Chocolate    one sweet exchange  (this could be one normal sized candy bar or one 8 oz. bag of chocolate chips, make it one small item that you can either spread out, add to a dessert or hide in the closet and eat it behind hubbies back, whatever you choose but only ONE ladies)

Jam (what you have made or one 6oz jar)

Golden syrup (or you could use corn syrup) of Lyles Golden Syrup. I think 1/2 the can or 8 oz is more than a fair amount for the week for two. great in oatmeal or in cooking. Try some on that popcorn for a sweet treat. Those in the UK will know this product but it is not always available here in the U.S., but even my local Stop and Shop carries it and I use it. Here is what it looks like)lyles_golden_syrup

So, Meat with bones is always a good idea, as you can save the bone to boil for soup stock. I think there will be no ‘throw away leftovers’ as anything can be saved and added to next meal.

Here are a couple of authentic wartime recipes from Marguerite Patten, who was Britain’s authority on cooking. (Really the first celebrity chef, of course there was Mrs.
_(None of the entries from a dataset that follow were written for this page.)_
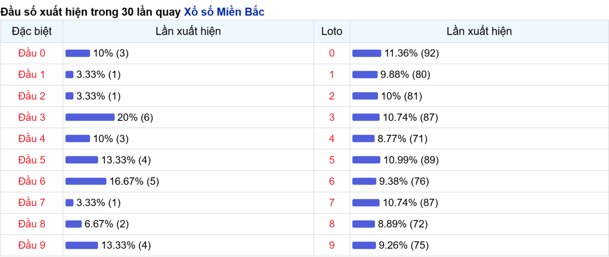Select the Đầu 0 row label
The image size is (609, 257).
[x=31, y=53]
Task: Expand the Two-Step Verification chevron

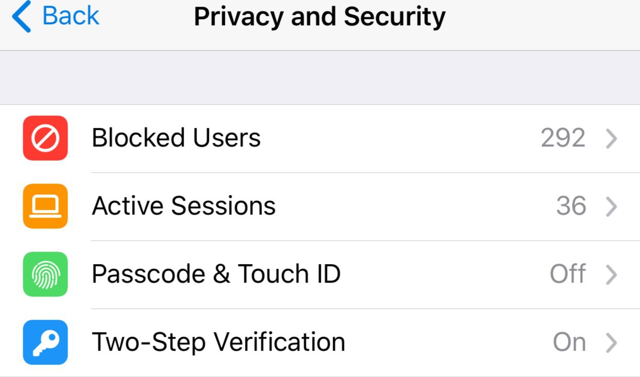Action: click(x=612, y=343)
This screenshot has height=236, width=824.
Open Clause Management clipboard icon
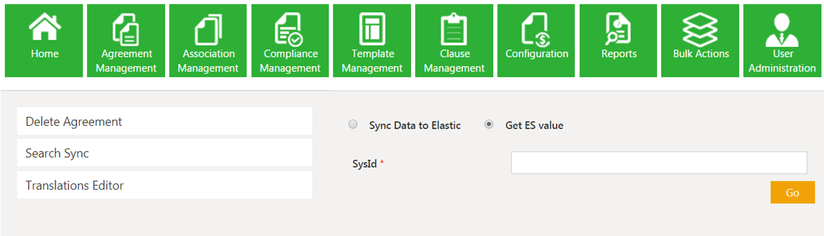coord(454,29)
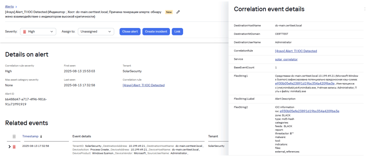The image size is (368, 163).
Task: Click the severity column header icon in Related events
Action: tap(14, 136)
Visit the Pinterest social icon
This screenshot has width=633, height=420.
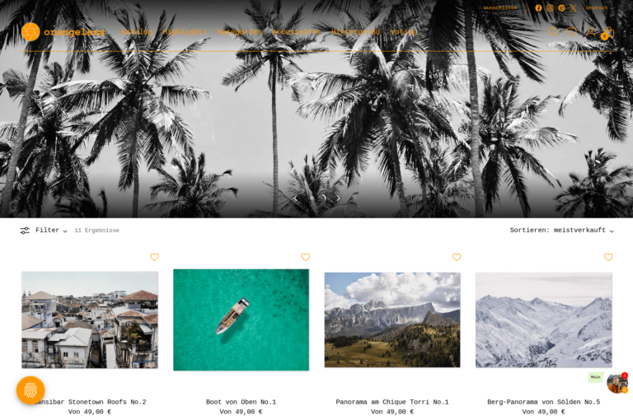(561, 8)
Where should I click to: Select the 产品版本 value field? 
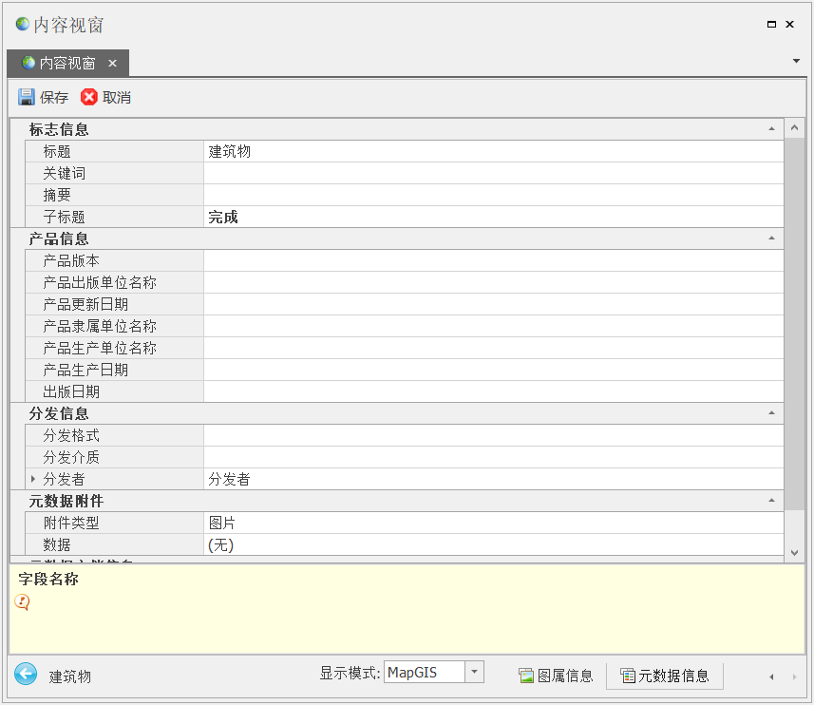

Beeton before her)mp Here she is in the 1950’s.

Woolton Pie


1 lb each of diced potatoes, cauliflower, swedes and carrots;

Three or four spring onions;

One teaspoonful of vegetable extract;

1 oz of oatmeal or rolled oats.


Dice and cook the potatoes, cauliflower, swedes and carrots in boiling salted water.

Strain, but keep three-quarters of a pint of the vegetable water.

Arrange the vegetables in a large pie dish or casserole. Add the vegetable extract and the rolled oats or oatmeal to the vegetable liquid. Cook until thickened and pour over the vegetables.

Add three or four chopped spring onions.




6 oz self-raising flour with one level teaspoon of baking powder, or 6 oz plain flour with three level teaspoons of baking powder

2.5 oz margarine

2 oz sugar

1 level tablespoon golden syrup

A quarter of a pint of milk, or milk and water

Jam for filling


Sift the flour and baking powder. Cream the margarine, sugar and golden syrup until soft and light, add a little flour, then a little liquid.

Continue like this until it is a smooth mixture. Grease and flour two 7in sandwich tins and divide the mixture between the two. Bake for approximately 20 minutes or until firm to touch, just above the centre of a moderately hot oven.

Turn out and sandwich with jam.

This is a great modern quote from Marguerite for cooking in today’s recession

“"The first lesson is: don't be defeated. Sit there as if you are planning a campaign. Have a look at what clever things you can do with the cheaper cuts of meat or offal. What about hearts? Have you had them? No? Well, that's because you're a modern person. But they're delicious. Stuff them with sage and onion and cook them very slowly so that they melt in your mouth. What about tender, young lamb's kidneys? Mmmmm. Wonderful!"

So, use that as a guide. I love Beef Liver and Kidneys and they are always inexpensive, as is the heart. Great sources of iron as well!

So, Let’s today in comments talk about my proposed weekly list. What am I missing? Should I reduce some things, increase? Let me know and we can revise and make it a set list. Then we can decide to start tomorrow, Monday, if you wish or we could put it off until the following week. Let me know. Let’s get to our VICTORY WEEK!